Never tell the pigs nothin’!” Pop walloped that into us time and again. “Never talk to ’em – everything what you say goes into their ’puters and it’ll come back later sure as shit and hurt your kin.”

The guy who got out of the car didn’t seem so bad. He didn’t look angry or nothin’, just frownin’ at me thoughtful like.

“Cardew,” he said over his shoulder, “guess this one’s for you.”

Durn. It was a dumpy woman got out of the other side of the car. She had this look on her face, all smilin’ like Mom gets when she’s gonna do B.S. On you. I hate it when Mom looks like that: kind of sly, but reckonin’ you ain’t cottoned on. Trouble is, when Mom gets sly, she gets a real good memory and you get caught real easy and end up doin’ stuff you don’t wanna or else you feel mighty bad.

“Hello, little one,” Dumpy said. “And what’s your name?”

I mumbled somethin’, acting like I were scared, but it weren’t all actin’ I can tell ya.

Sure enough she said: “And where’s your Mommie? What’s her name? Can we take you home?”

I kinda froze up for a minute, but she just smiled that freaky smile some more, and I knew I gotta say somethin’.

“We only just come here,” I said. Her smile got bigger and looked like she wanted me to say more, but she’d somehow gotten closer while I was talkin’ without me noticing. How come she sneaked up on me from the front like that I still ain’t figured.

“Well we’ll just give you a ride home, shall we?”

Shit! I heard about them durned rides. Ask you all kinds of stuff while you’re sat in there, but if you say no you don’t want a ride then it’s worser, on account of they they know you ain’t on the level, and they take you somewhere where you gotta help ’em: where you gotta squeal on your family or go to jail.

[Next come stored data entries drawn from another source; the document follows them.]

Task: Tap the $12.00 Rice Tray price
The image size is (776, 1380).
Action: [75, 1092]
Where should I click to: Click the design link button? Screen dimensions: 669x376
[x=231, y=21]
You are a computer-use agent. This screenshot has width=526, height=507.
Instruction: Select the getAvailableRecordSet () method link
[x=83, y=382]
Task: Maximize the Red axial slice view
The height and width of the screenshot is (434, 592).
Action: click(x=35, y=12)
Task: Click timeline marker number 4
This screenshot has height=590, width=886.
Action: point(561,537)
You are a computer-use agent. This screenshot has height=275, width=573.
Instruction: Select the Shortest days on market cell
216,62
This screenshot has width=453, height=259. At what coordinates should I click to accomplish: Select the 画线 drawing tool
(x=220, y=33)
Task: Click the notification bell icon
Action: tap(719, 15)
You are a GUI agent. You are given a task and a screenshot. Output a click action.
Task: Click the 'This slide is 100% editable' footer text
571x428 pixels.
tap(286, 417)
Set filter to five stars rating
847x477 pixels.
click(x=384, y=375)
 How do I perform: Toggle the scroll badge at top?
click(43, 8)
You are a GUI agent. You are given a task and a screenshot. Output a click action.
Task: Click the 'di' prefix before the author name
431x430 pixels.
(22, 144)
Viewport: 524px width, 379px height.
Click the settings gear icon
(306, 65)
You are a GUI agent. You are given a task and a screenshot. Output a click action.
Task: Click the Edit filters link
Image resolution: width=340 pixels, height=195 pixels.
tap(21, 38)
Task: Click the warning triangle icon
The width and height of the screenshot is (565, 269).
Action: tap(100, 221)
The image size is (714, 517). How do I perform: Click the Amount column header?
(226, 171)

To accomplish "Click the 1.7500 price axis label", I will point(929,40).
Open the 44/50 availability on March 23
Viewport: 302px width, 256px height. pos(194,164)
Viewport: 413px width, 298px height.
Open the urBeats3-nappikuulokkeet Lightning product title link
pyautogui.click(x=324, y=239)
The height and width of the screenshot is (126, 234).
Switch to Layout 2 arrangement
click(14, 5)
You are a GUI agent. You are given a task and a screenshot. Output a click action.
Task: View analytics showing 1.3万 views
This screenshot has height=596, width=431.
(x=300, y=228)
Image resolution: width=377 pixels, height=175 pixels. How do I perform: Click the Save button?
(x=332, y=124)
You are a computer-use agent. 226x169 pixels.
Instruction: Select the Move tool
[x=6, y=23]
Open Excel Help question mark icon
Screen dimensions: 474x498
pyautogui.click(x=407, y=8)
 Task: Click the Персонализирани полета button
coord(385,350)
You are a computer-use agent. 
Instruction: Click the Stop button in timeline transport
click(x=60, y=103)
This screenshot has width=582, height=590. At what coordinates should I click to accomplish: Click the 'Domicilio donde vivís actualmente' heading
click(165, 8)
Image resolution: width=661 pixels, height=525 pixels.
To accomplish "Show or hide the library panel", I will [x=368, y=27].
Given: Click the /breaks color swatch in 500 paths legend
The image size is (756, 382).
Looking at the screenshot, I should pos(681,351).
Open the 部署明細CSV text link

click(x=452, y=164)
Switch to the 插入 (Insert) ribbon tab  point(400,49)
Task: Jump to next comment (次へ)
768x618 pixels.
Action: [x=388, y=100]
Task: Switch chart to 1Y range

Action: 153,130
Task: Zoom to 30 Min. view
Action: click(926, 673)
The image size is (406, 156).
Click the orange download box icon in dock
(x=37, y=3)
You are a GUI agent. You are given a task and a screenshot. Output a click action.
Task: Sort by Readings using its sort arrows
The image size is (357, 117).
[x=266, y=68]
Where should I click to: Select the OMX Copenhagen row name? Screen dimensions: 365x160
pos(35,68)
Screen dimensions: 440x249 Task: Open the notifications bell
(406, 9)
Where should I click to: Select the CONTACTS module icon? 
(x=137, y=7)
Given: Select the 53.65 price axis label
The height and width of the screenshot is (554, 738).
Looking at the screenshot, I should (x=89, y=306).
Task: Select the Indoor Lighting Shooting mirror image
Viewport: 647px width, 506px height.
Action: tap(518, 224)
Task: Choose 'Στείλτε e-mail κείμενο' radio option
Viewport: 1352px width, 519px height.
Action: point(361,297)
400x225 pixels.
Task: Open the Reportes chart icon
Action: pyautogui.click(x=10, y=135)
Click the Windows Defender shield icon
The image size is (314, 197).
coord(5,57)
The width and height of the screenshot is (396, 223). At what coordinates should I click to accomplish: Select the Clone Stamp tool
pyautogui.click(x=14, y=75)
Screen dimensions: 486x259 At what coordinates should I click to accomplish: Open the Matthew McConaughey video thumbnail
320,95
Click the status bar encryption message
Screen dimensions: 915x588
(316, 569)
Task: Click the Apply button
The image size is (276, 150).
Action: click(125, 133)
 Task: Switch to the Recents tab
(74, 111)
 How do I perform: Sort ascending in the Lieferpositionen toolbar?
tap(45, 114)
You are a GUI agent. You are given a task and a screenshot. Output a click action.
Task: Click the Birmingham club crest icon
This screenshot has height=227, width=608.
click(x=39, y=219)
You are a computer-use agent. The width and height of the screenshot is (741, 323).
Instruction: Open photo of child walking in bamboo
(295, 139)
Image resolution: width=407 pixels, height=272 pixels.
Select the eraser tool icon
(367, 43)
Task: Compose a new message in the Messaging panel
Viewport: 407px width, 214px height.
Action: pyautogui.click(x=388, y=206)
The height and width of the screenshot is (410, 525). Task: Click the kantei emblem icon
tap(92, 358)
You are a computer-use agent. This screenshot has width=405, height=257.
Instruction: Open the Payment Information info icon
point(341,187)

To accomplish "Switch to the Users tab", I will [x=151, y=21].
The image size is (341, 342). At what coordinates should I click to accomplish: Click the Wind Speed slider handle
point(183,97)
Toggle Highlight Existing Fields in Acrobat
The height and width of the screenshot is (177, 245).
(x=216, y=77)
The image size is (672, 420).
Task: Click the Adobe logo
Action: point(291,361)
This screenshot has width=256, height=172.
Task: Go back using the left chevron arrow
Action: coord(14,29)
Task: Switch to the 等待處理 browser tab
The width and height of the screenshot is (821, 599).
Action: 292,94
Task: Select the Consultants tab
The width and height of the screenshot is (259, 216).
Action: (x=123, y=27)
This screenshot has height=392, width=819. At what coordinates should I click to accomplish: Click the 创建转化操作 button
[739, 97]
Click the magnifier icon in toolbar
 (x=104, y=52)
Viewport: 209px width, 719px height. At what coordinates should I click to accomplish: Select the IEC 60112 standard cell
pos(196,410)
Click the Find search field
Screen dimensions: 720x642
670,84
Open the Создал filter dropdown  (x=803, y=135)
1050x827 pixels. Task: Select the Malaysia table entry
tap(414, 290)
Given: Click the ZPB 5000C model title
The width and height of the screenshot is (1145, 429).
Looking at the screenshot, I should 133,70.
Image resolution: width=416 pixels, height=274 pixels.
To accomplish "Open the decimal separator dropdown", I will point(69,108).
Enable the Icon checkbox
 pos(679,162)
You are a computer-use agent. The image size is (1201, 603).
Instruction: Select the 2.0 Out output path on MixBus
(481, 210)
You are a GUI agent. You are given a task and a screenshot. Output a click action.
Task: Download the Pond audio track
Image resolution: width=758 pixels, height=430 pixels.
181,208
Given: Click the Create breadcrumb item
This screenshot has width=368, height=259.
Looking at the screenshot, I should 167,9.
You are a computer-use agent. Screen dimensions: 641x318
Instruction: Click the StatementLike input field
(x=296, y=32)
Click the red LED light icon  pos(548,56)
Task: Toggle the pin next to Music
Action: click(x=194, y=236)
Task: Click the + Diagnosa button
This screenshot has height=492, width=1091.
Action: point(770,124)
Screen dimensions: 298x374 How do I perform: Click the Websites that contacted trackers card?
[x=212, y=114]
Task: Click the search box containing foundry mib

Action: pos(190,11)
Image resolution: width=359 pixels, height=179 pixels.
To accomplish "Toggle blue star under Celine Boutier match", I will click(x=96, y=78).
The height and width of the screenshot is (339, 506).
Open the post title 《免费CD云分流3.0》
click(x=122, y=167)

’Cept I ain’t old enough to go to jail; not a real one where I could find a big guy to look after me. So I’d get kid-jail and the Snoops, and once they finished askin’ all their dumb questions, Mom and Pop whalin’ on me.

But while I was figurin’, she’d kinda crowded me against the car and then I was inside and she was smiling at me in that scary way they use what makes you want to answer and tell ’em stuff: what they call bein’ a good boy, only it ain’t good, it’s squealin’. She was askin’ me my name, so I told her “Shayne,” and hoped she’d shut up, but she didn’t, of course.

I couldn’t think of nothing but Bill, all kinda mixed up, with this big dumb part of me just wishing he’d come rescue me, and the smart part not wantin’ nuthin’ from a guy who’d play a mean joke on you like that, like you was just dirt.

And it ain’t helpin’ how Dumpy Cardew – Pop says always be sure to recall their names – how she was doing all that smarmy, lying be a good boy mom-stuff. It was like my stupids come on real bad and all I could think of was Bill, Bill, Bill.

“I remembered,” I said, real sudden and I give her Bill’s address. Okay, so he ain’t my friend no more, and that hurt real bad, but I reckoned maybe he’d cover for me or somethin’, and if he didn’t, well, I figured he fuckin’ deserved a bit of grief. I don’t know - I were real scared right then, and it was like my brain had discovered extra dumb, or somethin’. I would’a said I lived at the White House with the President if I reckoned they would of took me there. Anything so they don’t bring me back to Mom and Pop’s place and draw attention. That what Pop really hates, he says, the attention.

So she smiled at me and the the guy did stuff with the radio – all cop talk and “ten-four” and that shit, and I got a real chill hearin’ him saying my name into that thing, just knowin’ that a whole lot of stuff was gonna pop up from that computer.

We drove some, and it was a great to finally see a place what I knew. When we turned into our street I didn’t even look toward Mom ’n’ Pop’s place what was all loud with party music and stuff. The guy gets out and opens the door - I didn’t try to get out on account of I know them pig mobiles don’t open from inside if you’re in the back seat – it’s one of them things my brothers been sure to say.

When they let me get out they didn't’ hold me or nothin’, and I did think about running. Dumb idea though, I couldn’t of got away, and then like I said before they’d know I got somethin’ to hide, so I didn’t.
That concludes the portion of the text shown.